Overall, I have argued that the general appeal to moral integrity alone cannot be used to justify conscientious objection to abortion because it fails to differentiate which reasons are valid for a doctor to object with and which are not. However, by acknowledging that doctors are held to professional values, abortion can be seen as a genuine area of contention of these values. If this is true, we should not compel a doctor to do something that goes against their very view of medicine and conscientious objection to abortion should therefore be accommodated.
Bibliography
Benn, P. 2005. the role of conscience in medical ethics Philosophical reflections on medical ethics. Palgrave Macmillan, pp.160-180.
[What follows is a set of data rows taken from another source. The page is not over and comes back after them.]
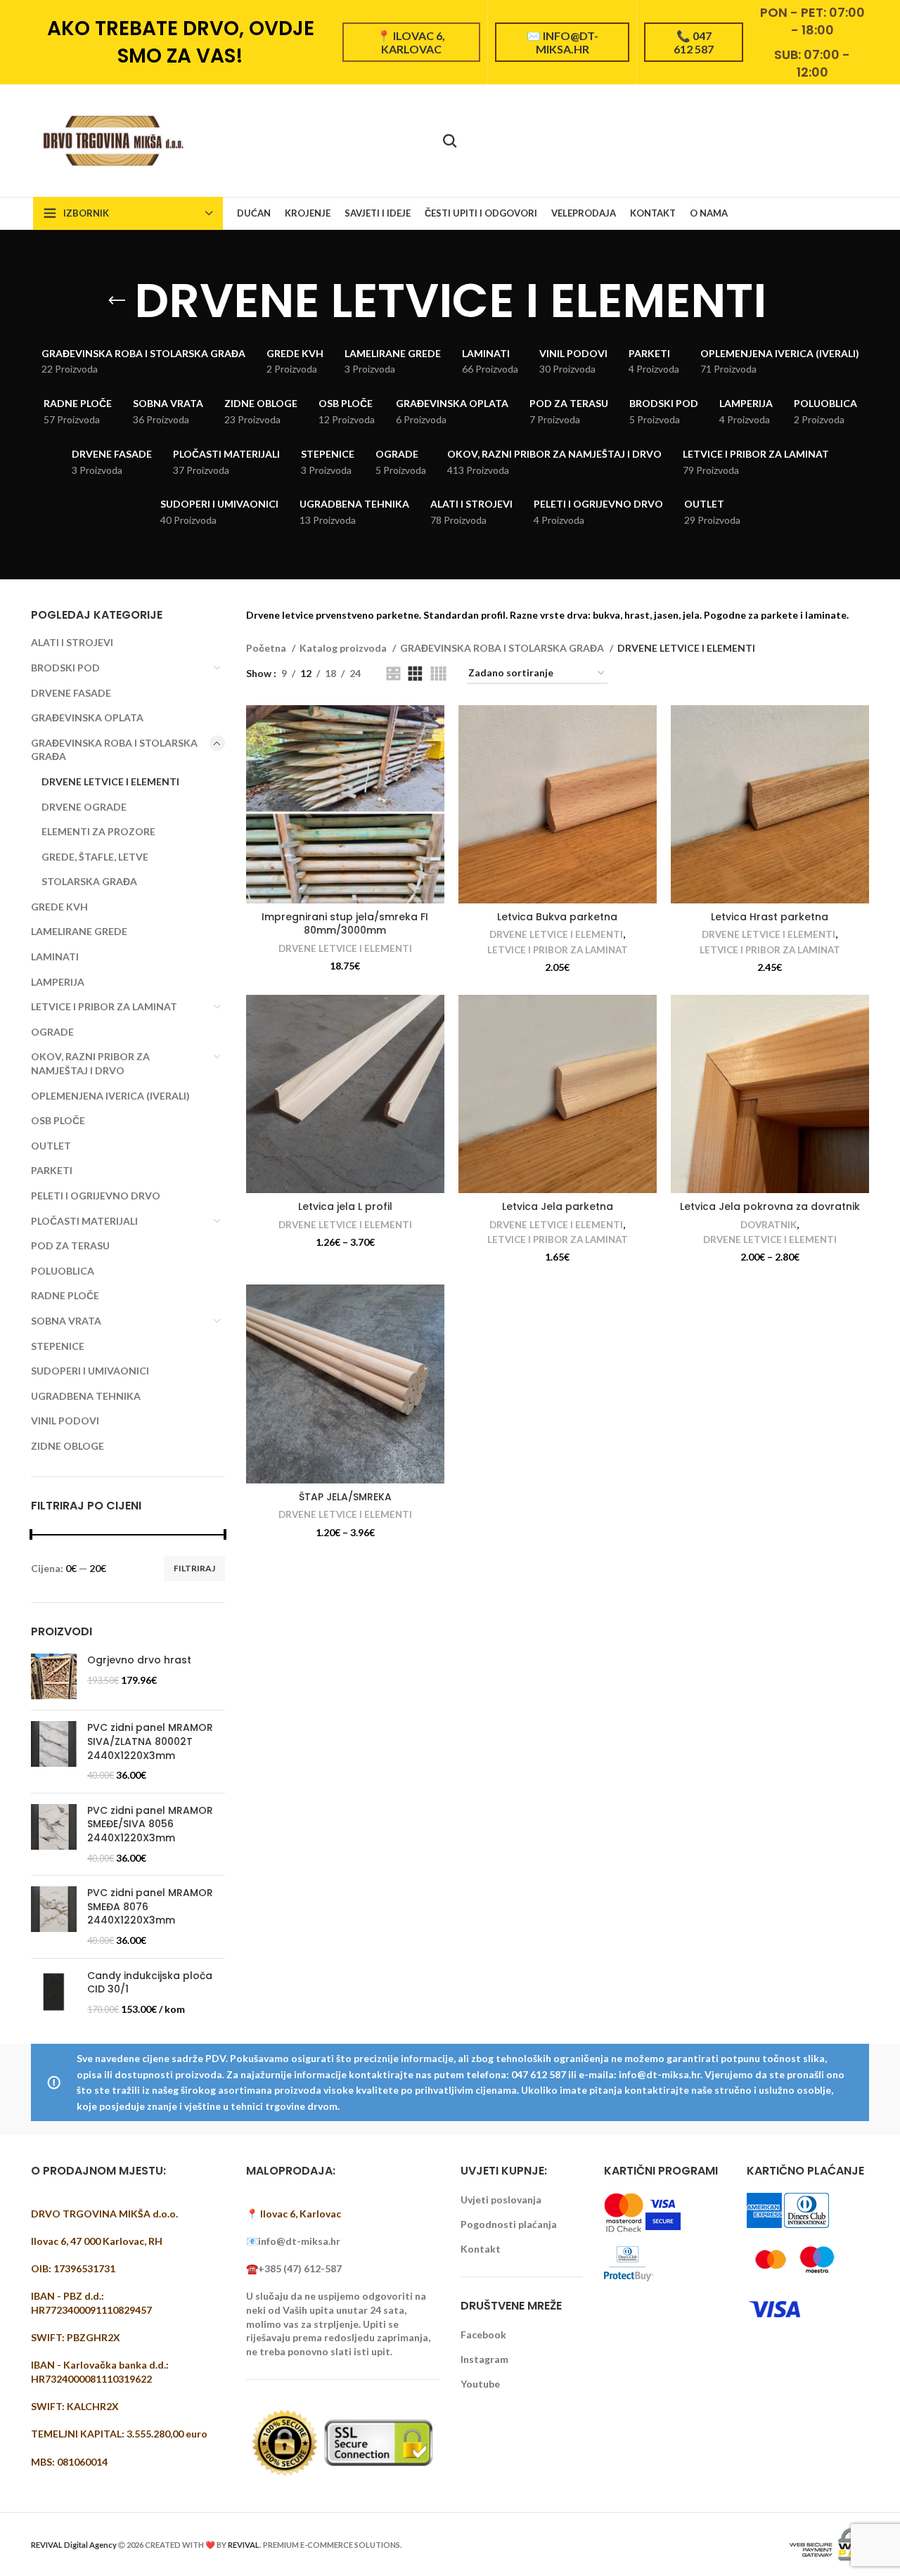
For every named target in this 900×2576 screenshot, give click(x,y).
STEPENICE (57, 1346)
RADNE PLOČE (65, 1295)
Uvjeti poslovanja (501, 2199)
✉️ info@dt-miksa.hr (562, 42)
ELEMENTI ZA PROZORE (98, 831)
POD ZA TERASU (70, 1245)
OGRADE (52, 1032)
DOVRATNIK (768, 1224)
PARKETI (51, 1170)
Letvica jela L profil (345, 1206)
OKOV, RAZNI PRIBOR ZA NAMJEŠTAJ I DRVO (90, 1063)
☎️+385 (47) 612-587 (294, 2268)
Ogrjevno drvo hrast (139, 1660)
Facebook (483, 2334)
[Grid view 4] (438, 674)
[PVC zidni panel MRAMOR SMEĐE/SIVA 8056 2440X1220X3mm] (54, 1834)
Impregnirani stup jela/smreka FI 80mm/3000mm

Cowley, C. 2016. A Defence of Conscientious Objection in Medicine: A Reply to Schuklenk and Savulescu. Bioethics. 30(5), pp.358-364.
Gerrard, J.W. 2009. Is it ethical for a general practitioner to claim a conscientious objection when asked to refer for abortion? Journal of Medical Ethics. 35(10), pp.599-602.
Giubilini, A. 2017. Objection to Conscience: An Argument Against Conscience Exemptions in Healthcare. Bioethics. 31(5), pp.400-408.
Varkey, B. 2021. Principles of Clinical Ethics and Their Application to Practice. Med Princ Pract. 30(1), pp.17-28.
Wicclair, M.R. 2000. Conscientious objection in medicine. Bioethics. 14(3), pp.205–227.